Urban Planning Cheat Sheet
The core ideas of Urban Planning distilled into a single, scannable reference — perfect for review or quick lookup.
Quick Reference
Zoning
The division of a municipality into districts with regulations governing land use, building height, lot coverage, density, and setbacks. Zoning is the primary legal mechanism through which local governments control the physical form and functional character of neighborhoods.

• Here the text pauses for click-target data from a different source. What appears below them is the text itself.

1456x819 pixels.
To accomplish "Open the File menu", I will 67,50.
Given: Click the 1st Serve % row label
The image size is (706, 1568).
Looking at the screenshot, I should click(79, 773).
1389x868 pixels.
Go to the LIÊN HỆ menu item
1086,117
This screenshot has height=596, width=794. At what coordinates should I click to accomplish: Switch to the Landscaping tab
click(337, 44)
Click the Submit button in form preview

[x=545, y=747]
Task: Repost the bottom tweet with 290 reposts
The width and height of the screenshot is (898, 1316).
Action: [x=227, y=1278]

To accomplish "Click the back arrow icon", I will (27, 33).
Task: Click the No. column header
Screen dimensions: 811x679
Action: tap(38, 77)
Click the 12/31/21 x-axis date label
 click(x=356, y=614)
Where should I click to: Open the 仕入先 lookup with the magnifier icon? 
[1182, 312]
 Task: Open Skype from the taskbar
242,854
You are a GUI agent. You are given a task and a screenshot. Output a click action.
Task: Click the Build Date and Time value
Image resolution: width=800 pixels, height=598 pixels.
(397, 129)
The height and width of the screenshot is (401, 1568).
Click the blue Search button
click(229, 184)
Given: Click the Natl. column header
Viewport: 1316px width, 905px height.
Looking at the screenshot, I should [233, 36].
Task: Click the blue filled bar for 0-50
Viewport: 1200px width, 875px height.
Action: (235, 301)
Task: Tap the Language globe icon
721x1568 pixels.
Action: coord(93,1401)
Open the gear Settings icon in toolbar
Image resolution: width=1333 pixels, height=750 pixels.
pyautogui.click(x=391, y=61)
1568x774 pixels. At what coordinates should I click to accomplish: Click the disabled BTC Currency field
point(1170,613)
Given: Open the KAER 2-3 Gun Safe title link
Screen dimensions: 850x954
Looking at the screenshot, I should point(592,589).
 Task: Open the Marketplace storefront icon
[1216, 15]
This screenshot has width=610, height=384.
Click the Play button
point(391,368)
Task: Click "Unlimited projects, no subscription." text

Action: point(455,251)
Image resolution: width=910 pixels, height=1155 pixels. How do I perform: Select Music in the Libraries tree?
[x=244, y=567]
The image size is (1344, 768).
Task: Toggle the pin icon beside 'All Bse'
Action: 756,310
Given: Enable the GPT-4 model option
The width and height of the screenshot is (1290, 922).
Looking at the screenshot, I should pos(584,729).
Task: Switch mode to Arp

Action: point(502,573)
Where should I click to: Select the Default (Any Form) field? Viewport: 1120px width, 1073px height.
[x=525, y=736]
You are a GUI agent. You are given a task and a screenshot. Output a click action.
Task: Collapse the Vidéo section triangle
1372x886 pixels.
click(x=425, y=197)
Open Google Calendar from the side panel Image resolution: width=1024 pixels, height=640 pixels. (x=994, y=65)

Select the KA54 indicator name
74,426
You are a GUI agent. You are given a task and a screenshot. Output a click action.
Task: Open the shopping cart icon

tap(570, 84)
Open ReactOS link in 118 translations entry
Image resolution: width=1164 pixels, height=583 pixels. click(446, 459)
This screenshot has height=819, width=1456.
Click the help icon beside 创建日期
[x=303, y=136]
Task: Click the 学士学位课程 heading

Transit-Oriented Development (TOD)
A planning strategy that concentrates housing, employment, and amenities within a short walking distance of high-quality public transit stations, reducing automobile dependence and promoting compact, walkable urban form.
Mixed-Use Development
An approach that blends residential, commercial, cultural, and sometimes industrial uses within a single building, block, or neighborhood, promoting walkability, economic vitality, and efficient land use.
Urban Sprawl
The uncontrolled, low-density expansion of urban areas into surrounding rural land, typically characterized by automobile-dependent subdivisions, strip malls, and separated land uses that increase infrastructure costs and environmental degradation.
New Urbanism
A design movement promoting walkable, mixed-use neighborhoods with diverse housing types, interconnected street networks, prominent public spaces, and architecture that respects local context and human scale.
Comprehensive Plan
A long-range policy document adopted by a local government that establishes goals, guidelines, and strategies for land use, transportation, housing, economic development, parks, and public facilities over a 10- to 20-year horizon.
Gentrification
The process by which investment and higher-income residents move into a lower-income neighborhood, raising property values and rents, often displacing long-term residents and altering the social and cultural character of the area.
Urban Renewal
Government-led programs that clear and redevelop areas deemed blighted, historically involving large-scale demolition of existing neighborhoods. Mid-20th-century urban renewal was widely criticized for displacing minority communities and destroying social networks.
Complete Streets
A transportation policy and design approach requiring streets to be planned, designed, and maintained to enable safe, comfortable access for all users, including pedestrians, cyclists, transit riders, and motorists of all ages and abilities.
Green Infrastructure
A network of natural and semi-natural systems, such as rain gardens, bioswales, green roofs, permeable pavements, and urban forests, that manage stormwater, reduce heat island effects, and provide ecosystem services within the built environment.